-- Data follows --

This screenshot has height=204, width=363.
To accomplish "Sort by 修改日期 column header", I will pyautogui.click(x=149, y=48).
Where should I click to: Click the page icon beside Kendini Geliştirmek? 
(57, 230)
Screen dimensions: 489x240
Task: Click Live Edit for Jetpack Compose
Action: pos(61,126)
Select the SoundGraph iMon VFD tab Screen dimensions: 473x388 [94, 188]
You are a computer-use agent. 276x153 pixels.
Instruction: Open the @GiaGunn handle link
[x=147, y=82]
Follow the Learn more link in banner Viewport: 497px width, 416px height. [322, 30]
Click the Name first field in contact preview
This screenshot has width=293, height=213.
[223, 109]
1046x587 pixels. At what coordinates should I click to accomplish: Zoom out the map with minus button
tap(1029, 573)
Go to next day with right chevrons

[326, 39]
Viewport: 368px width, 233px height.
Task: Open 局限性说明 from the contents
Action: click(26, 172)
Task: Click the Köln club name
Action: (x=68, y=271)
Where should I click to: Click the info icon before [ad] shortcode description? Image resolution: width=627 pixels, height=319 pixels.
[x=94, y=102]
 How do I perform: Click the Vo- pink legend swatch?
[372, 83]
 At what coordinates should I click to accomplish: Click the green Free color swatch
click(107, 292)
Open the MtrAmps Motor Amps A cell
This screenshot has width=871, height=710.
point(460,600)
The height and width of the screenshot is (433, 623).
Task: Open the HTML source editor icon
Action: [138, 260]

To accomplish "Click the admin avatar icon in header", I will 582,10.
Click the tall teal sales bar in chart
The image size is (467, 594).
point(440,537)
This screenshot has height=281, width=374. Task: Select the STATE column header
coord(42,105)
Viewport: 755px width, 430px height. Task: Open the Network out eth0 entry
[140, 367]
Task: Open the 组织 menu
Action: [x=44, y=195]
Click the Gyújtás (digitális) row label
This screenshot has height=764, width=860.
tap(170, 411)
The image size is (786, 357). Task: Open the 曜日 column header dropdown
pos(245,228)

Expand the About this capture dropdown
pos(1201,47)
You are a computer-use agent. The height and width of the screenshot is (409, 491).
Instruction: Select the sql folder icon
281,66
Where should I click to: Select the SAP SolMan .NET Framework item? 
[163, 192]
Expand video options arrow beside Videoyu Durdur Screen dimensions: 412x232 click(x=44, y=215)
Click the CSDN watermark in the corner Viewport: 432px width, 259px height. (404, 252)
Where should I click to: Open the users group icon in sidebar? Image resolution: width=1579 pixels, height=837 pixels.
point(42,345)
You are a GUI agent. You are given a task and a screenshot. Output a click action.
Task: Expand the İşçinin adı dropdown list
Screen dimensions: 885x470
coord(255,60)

-- Data concluded --

## Exercise directions
Set down, word for word, each line from the top of the records above through the line with "Follow the Learn".

## Answer area
This screenshot has height=204, width=363.
To accomplish "Sort by 修改日期 column header", I will pyautogui.click(x=149, y=48).
Where should I click to: Click the page icon beside Kendini Geliştirmek? 
(57, 230)
Screen dimensions: 489x240
Task: Click Live Edit for Jetpack Compose
Action: pos(61,126)
Select the SoundGraph iMon VFD tab Screen dimensions: 473x388 [94, 188]
You are a computer-use agent. 276x153 pixels.
Instruction: Open the @GiaGunn handle link
[x=147, y=82]
Follow the Learn more link in banner Viewport: 497px width, 416px height. [322, 30]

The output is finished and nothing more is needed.